Retype the lines below word for word, leaving out the pictures.
## Begin Supplied data
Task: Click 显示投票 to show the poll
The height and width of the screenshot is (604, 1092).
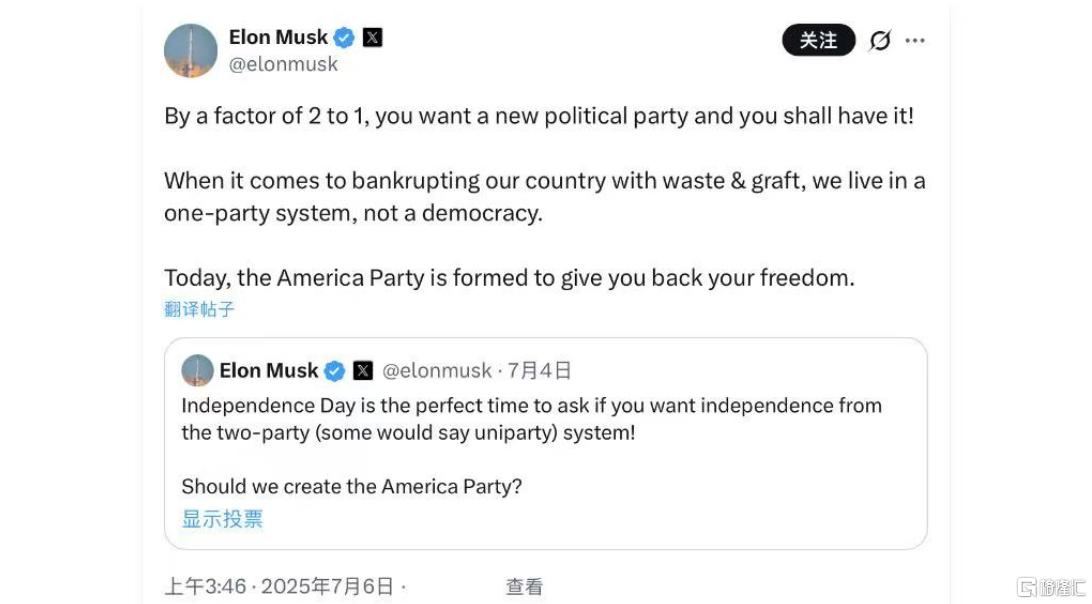Action: 222,519
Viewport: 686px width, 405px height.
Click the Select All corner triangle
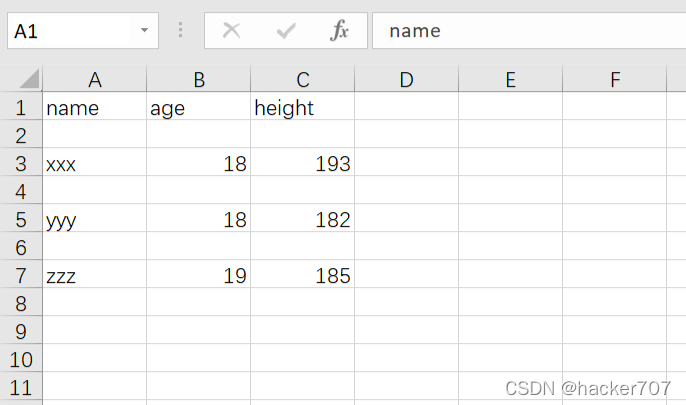click(28, 80)
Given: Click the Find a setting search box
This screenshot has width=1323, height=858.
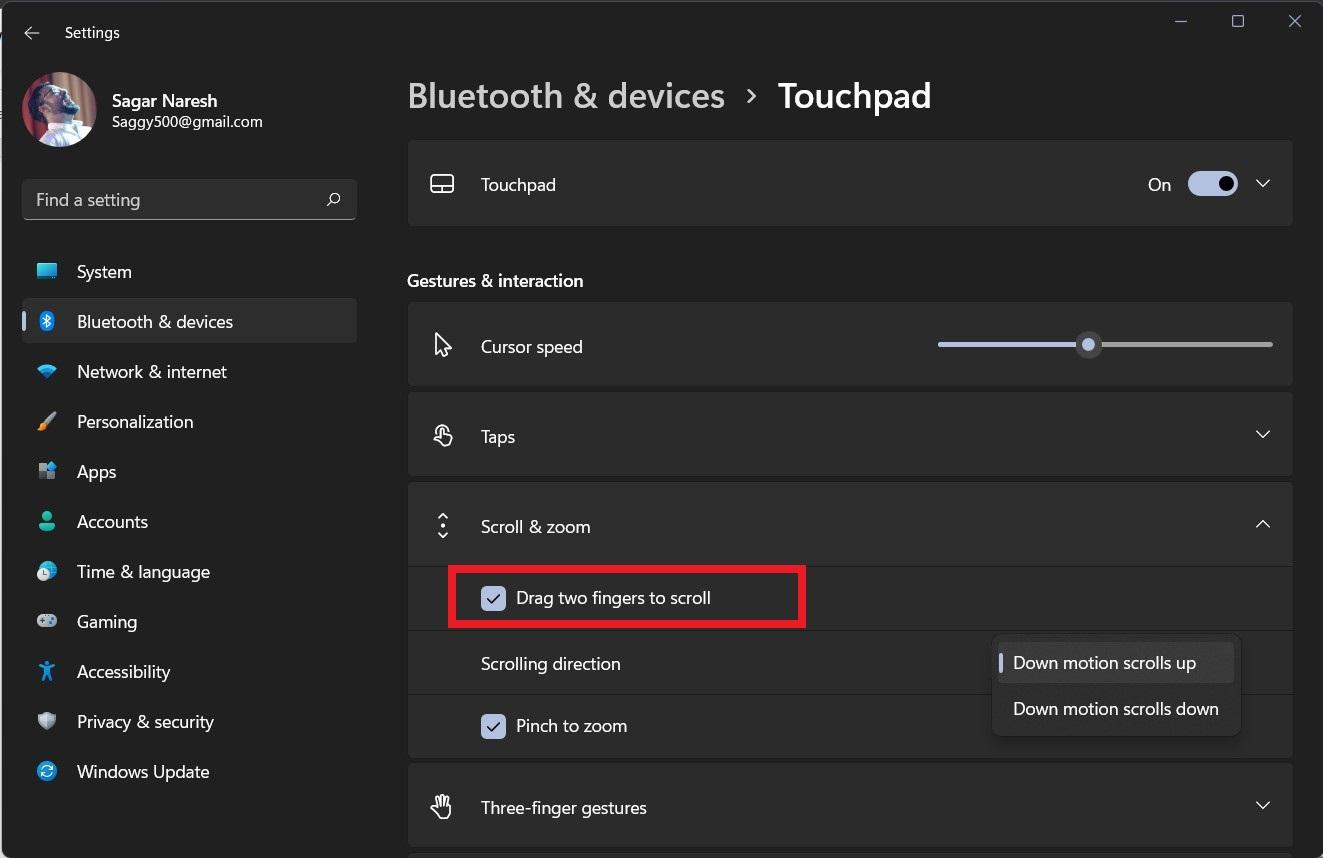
## End Supplied data
**Task answer:**
Task: Click 显示投票 to show the poll
The height and width of the screenshot is (604, 1092).
Action: 222,519
Viewport: 686px width, 405px height.
Click the Select All corner triangle
click(28, 80)
Given: Click the Find a setting search box
This screenshot has width=1323, height=858.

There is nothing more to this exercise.